La decisione su Pazuello, per l'alta visibilità che ha avuto, merita un comunicato del Comando Superiore dell'Esercito. Anche se motivata non da un genuino apprezzamento, ma dalla convenienza, è una dichiarazione di lealtà a Bolsonaro e ai suoi metodi: mancanza di rispetto per le regole stabilite, disprezzo per le apparenze, tutto va bene. E una dichiarazione di impegno. Stanno indicando al di là di ogni dubbio da che parte stanno oggi e da che parte rimarranno nel 2022.
Hai intenzione di prendere un colpo? Trovo difficile pensare ad una classica caserma. C'è una mancanza di leadership, una mancanza di coraggio e una mancanza di coesione - l'impressione è che ci sia una disputa interna molto ampia, gruppi che combattono tra loro per sapere quale può ottenere maggiori vantaggi. La più probabile è la continuità dei comportamenti adottati dalla preparazione del golpe del 2016: azioni e dichiarazioni per tenere alta la temperatura politica, manifestazioni localizzate di truculenza, pressioni non mascherate sulle “istituzioni” (che hanno già mostrato quanto siano intimidite) .
“Pressione” è anche la parola chiave della nostra parte. Ciò che seppellisce la decisione su Pazuello è l'illusione che avremmo, il prossimo anno, un processo elettorale ragionevolmente “normale” – e, con essa, la parallela illusione che basti vincere le elezioni (con Lula?) per rimettere il Paese sui binari della ripresa democratica. Vincere le elezioni è la cosa più facile, anche se non lo è. Prima di ciò, dobbiamo assicurarci che la sinistra possa scegliere liberamente le proprie candidature. Poi, dobbiamo garantire il mandato degli eletti e la loro capacità di governare efficacemente. Per tutto questo abbiamo bisogno di capacità di pressione. Cioè, di organizzazione e di mobilitazione.

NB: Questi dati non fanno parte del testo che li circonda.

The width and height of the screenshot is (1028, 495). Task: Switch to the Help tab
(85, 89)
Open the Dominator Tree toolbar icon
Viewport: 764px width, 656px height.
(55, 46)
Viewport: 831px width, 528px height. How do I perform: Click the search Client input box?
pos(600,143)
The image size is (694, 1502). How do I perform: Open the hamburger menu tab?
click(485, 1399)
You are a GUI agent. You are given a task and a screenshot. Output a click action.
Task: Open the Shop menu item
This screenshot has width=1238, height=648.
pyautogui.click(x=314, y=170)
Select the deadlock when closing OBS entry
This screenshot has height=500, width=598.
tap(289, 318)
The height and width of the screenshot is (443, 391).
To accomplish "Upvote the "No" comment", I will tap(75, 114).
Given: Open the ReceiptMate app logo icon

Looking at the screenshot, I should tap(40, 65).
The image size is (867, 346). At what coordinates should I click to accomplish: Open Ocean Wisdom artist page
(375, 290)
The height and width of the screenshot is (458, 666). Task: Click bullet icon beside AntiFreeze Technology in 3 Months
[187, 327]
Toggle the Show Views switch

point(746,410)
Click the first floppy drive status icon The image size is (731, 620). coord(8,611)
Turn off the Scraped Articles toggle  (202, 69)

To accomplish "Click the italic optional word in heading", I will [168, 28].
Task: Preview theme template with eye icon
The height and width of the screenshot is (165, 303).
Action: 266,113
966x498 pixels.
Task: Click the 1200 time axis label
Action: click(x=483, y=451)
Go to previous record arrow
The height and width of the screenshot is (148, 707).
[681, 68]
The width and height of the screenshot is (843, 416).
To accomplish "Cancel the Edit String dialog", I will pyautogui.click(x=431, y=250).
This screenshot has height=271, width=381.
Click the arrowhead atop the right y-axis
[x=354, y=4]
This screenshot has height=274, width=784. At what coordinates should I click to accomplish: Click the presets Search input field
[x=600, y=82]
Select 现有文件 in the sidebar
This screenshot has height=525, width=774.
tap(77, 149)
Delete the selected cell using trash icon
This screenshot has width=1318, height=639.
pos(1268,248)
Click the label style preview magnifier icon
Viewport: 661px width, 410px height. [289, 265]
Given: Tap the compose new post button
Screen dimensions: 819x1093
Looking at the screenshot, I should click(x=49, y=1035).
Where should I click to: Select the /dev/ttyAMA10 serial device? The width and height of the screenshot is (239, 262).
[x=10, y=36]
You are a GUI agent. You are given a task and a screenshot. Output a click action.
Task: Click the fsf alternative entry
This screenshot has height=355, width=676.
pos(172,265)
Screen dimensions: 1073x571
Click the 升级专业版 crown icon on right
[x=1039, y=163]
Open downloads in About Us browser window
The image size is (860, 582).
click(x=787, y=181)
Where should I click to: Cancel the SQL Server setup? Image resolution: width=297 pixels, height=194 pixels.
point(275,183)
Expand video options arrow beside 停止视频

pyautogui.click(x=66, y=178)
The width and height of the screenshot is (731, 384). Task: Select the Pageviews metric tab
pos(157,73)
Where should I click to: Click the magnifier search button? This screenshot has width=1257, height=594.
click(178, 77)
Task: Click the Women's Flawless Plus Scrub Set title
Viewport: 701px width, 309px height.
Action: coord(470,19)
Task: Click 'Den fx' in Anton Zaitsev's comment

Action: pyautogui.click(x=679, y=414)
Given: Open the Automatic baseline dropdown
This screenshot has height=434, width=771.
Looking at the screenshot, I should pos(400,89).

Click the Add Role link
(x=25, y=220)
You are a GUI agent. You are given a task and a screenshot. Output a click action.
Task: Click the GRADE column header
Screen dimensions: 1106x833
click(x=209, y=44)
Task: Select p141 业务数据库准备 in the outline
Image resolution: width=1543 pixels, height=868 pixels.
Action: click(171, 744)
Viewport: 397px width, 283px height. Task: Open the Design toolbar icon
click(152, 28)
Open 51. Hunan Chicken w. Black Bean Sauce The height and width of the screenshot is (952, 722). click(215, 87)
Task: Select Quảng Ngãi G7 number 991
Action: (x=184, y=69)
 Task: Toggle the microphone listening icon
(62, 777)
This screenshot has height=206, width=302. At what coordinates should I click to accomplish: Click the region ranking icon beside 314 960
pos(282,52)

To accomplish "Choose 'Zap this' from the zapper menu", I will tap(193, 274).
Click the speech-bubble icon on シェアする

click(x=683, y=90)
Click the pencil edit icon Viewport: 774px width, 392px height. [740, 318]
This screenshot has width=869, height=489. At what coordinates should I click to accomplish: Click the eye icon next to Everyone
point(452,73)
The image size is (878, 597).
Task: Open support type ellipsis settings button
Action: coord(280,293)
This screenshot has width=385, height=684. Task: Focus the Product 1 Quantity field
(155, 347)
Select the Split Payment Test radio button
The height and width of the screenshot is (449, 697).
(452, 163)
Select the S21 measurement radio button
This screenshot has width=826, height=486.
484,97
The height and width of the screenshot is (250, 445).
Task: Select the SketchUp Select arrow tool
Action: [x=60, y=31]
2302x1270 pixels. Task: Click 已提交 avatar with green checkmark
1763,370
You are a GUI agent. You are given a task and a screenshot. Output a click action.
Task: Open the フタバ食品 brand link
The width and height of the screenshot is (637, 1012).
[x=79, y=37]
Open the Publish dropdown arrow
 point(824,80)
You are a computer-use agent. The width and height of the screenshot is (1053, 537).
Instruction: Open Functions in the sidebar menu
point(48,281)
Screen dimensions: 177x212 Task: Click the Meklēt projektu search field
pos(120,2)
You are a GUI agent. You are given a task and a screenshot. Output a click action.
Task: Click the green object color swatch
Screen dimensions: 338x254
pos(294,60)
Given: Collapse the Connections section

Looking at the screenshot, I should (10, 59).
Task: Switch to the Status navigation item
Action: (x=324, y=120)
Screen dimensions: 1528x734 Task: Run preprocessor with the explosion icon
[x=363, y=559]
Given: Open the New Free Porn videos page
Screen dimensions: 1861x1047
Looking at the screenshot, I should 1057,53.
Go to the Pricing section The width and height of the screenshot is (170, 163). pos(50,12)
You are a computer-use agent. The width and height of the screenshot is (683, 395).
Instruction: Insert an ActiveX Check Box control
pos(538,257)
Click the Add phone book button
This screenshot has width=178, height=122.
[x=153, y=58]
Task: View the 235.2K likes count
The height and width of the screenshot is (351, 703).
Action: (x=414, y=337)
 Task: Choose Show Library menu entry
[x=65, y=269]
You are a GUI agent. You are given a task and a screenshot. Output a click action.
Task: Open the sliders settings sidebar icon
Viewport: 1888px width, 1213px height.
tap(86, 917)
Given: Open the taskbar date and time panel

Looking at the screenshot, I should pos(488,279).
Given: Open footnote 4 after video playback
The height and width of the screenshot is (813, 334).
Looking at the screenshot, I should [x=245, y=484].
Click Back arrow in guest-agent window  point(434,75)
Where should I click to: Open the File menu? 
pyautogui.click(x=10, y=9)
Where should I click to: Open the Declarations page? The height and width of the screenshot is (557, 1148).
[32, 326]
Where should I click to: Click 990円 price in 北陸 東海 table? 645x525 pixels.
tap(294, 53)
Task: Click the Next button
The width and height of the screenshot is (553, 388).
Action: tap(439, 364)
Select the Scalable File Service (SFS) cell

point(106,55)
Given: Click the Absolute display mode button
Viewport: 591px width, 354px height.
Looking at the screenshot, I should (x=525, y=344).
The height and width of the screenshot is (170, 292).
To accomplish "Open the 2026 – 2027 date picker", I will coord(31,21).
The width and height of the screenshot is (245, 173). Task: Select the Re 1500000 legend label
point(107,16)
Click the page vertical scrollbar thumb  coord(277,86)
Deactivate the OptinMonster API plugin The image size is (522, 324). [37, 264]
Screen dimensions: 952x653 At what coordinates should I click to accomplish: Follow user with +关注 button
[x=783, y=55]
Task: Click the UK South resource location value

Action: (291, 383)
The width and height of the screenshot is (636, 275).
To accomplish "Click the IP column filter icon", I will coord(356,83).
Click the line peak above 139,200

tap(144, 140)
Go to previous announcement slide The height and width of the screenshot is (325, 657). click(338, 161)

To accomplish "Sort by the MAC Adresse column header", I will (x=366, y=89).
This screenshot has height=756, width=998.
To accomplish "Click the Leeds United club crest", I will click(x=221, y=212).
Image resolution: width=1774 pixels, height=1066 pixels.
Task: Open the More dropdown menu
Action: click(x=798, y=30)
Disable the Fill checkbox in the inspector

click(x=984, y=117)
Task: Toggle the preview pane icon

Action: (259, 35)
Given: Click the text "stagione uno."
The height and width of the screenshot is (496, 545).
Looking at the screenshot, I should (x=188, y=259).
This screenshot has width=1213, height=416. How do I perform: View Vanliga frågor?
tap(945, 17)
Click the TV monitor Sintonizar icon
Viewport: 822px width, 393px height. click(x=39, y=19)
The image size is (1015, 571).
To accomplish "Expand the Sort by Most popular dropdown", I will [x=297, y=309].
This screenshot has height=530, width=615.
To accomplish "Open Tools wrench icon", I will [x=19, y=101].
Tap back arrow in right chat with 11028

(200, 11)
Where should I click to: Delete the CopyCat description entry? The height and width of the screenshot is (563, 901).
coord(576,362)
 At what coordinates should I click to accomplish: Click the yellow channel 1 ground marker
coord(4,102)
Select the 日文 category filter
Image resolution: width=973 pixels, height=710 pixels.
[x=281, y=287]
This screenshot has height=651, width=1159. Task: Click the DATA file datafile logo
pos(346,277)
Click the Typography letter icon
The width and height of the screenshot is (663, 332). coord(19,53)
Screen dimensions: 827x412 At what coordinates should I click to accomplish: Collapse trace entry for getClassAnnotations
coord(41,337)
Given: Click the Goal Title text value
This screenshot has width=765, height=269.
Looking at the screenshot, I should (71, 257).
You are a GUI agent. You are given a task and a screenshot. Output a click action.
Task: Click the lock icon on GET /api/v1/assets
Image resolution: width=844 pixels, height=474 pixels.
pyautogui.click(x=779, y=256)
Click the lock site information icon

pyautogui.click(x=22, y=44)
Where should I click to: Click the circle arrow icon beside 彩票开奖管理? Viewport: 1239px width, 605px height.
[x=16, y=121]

Le circostanze sono difficili; la pandemia, complice del governo, è nostra nemica. Ma le manifestazioni di domenica scorsa hanno mostrato che ci sono, nella società, energie in attesa di essere incanalate verso questo compito. Il rafforzamento del lavoro politico permanente, della resistenza oggi e dell'accumulo di forze per il futuro, è essenziale e urgente.
* Luis Filippo Miguel È professore presso l'Istituto di Scienze Politiche dell'UnB. Autore, tra gli altri libri, di Il crollo della democrazia in Brasile (Espressione popolare).